Enhancing Your Income Portfolio With Dividend Growth ETFs

Microsoft Corp (MSFT), Johnson and Johnson (JNJ), and PepsiCo Inc (PEP) mark the top three holdings in this fund. It’s also worth noting that the consumer staples and industrial sectors represent 46% of the total exposure in VIG.

Another top example of this strategy is the ProShares S&P 500 Dividend Aristocrats ETF (NOBL). This fund has $2.4 billion dedicated to a small group of just 40 large-cap stocks from the S&P 500 Index that have raised their dividends for at least 25 consecutive years. Each underlying company is equal weighted with a similar distribution of capital.
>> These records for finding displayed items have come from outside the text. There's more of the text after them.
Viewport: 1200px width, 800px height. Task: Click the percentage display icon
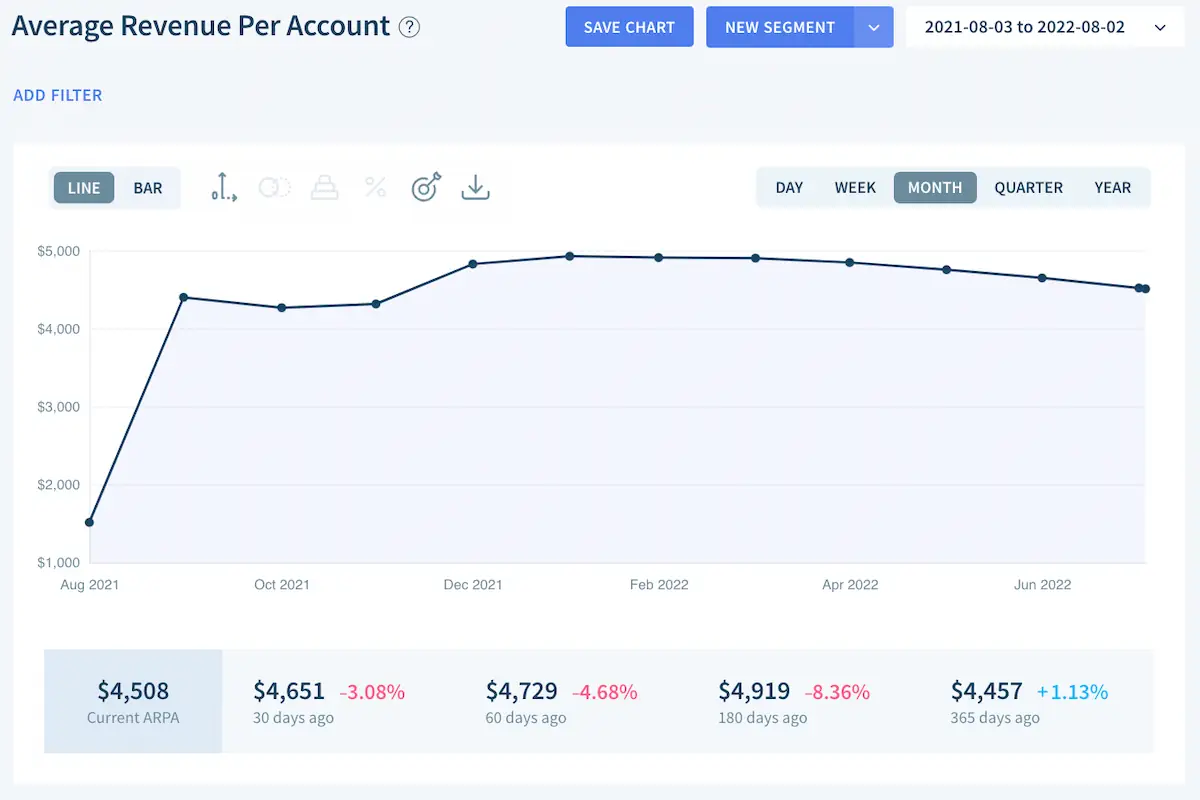pos(375,187)
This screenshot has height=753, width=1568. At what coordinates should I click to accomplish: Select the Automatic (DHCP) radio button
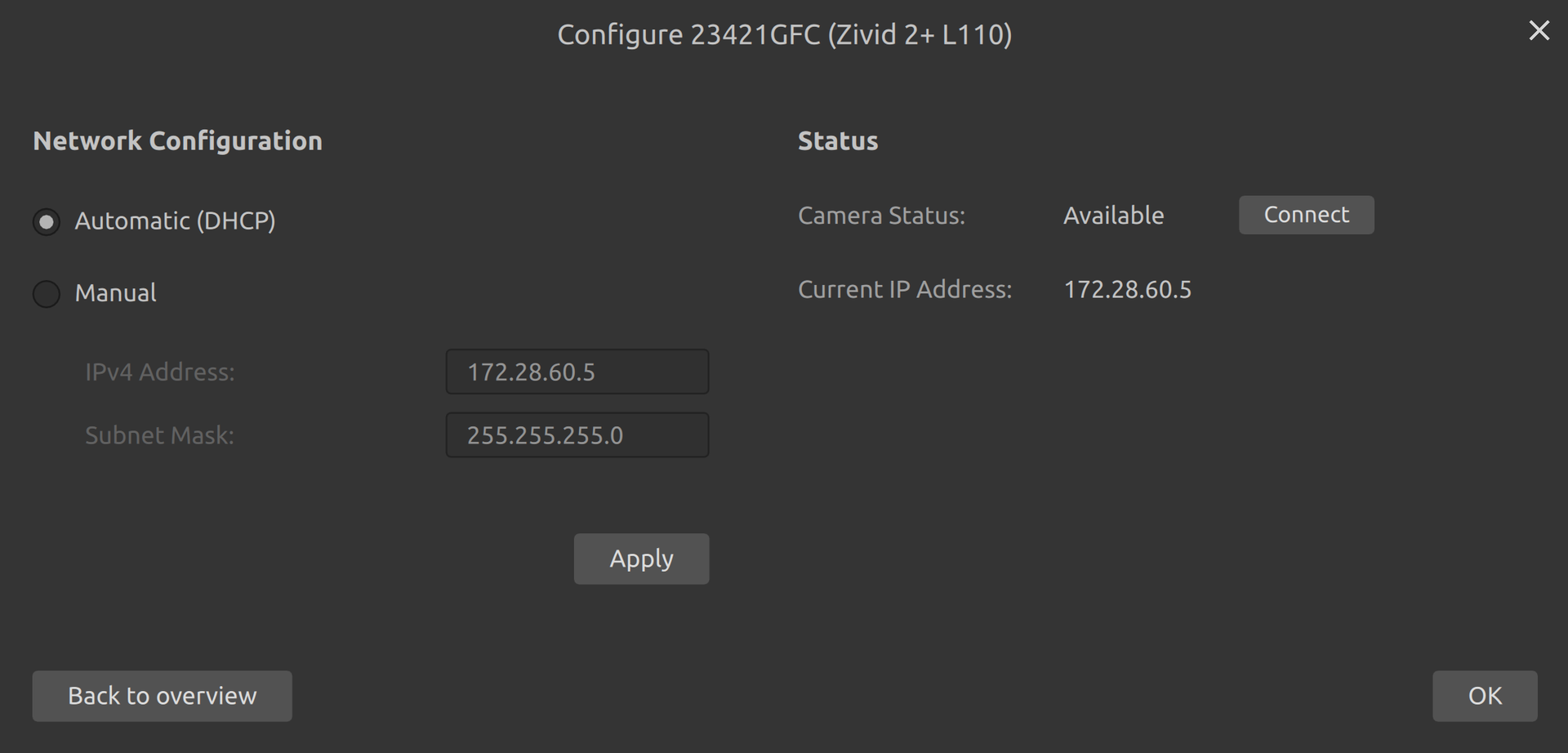(47, 221)
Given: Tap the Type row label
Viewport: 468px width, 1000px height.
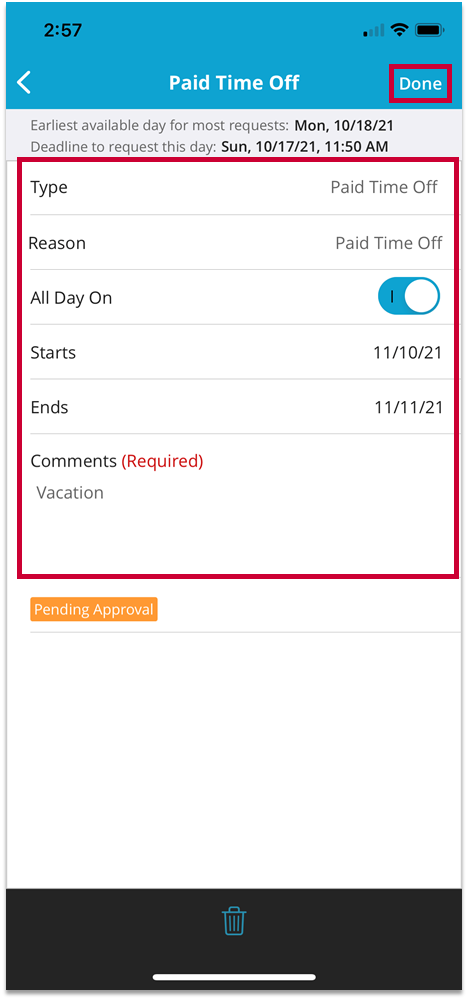Looking at the screenshot, I should [49, 188].
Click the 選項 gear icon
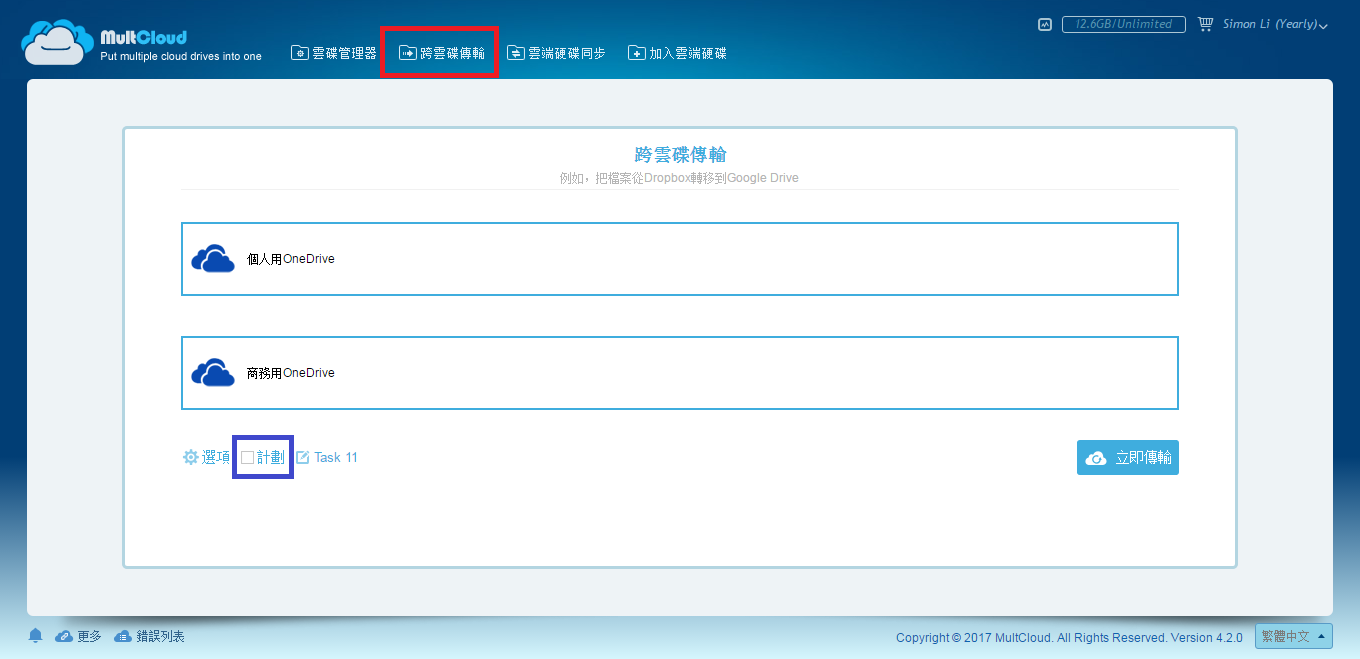 [x=190, y=457]
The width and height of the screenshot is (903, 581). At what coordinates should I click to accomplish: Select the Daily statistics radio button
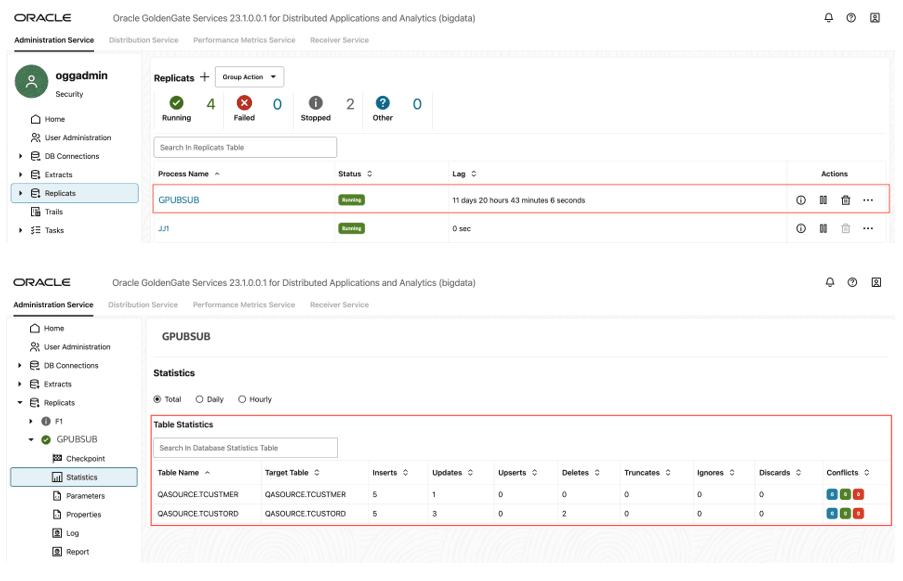[x=200, y=399]
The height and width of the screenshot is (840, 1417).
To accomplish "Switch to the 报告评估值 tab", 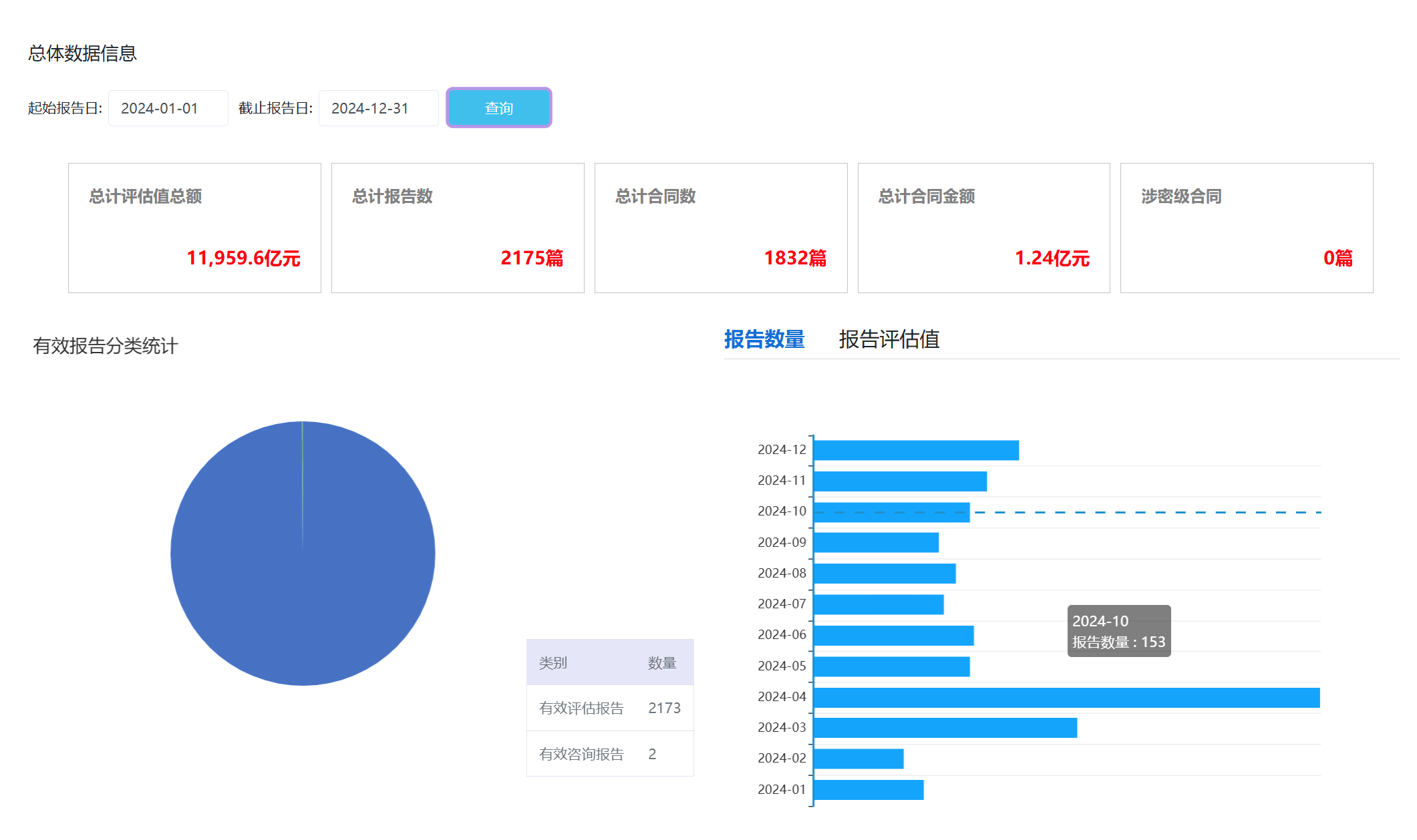I will tap(889, 339).
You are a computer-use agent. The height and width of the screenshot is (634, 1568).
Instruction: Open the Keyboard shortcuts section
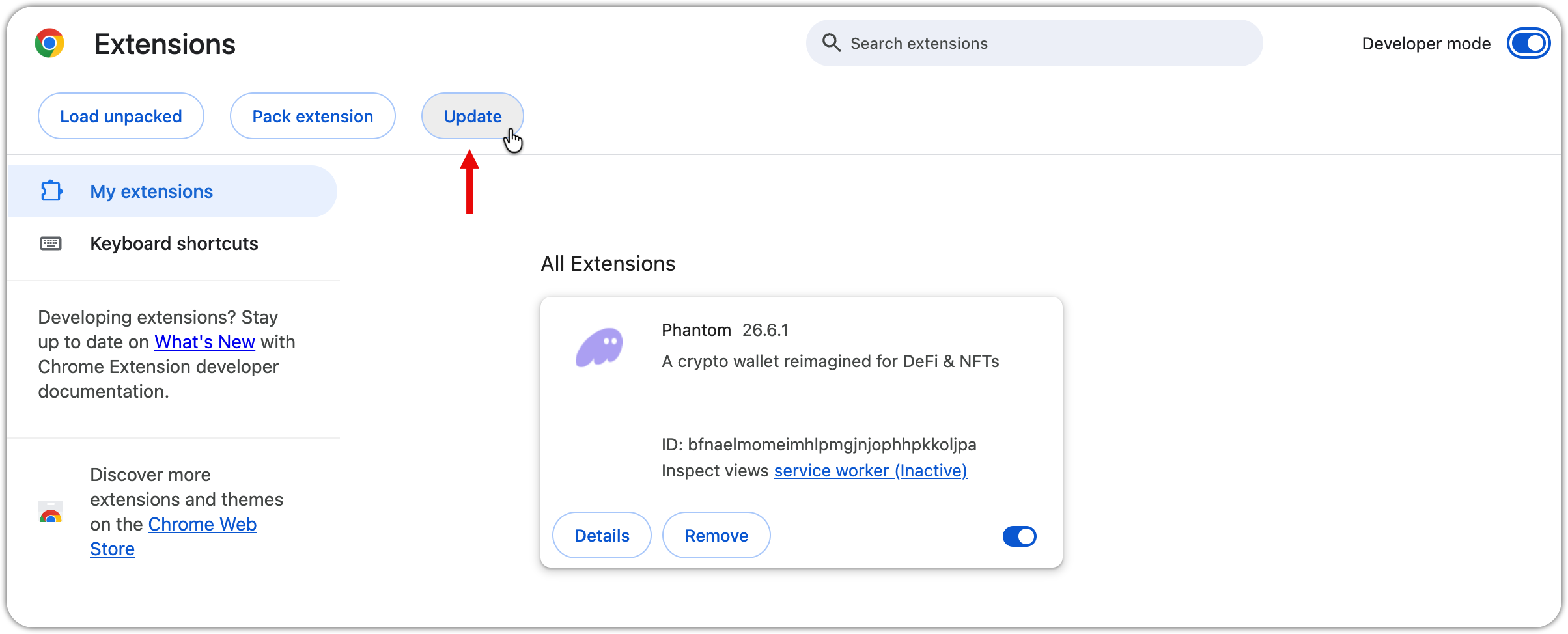174,243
For those who want a somewhat more diverse approach, the iShares Core Dividend Growth ETF (DGRO) or  WisdomTree Quality Dividend Growth Fund (DGRW) may be appealing. DGRO owns over 400 stocks across multiple sector and market capitalizations, while DGRW is home to 285 U.S. companies. It’s worth noting that DGRW considers earnings growth as a quality screen and weights its constituents according to their dividend payouts.

The Bottom Line

At the end of the day, dividend growth should be viewed as a screening factor based on quantitative characteristics of publicly traded companies. In my opinion, this category allows ETF investors to stay within the dividend and income theme, while emphasizing an attractive characteristic to diversify their stock exposure.

It can be used as for as either a tactical allocation for a more concentrated portfolio or as a core building block utilizing ETFs with a larger set of underlying holdings.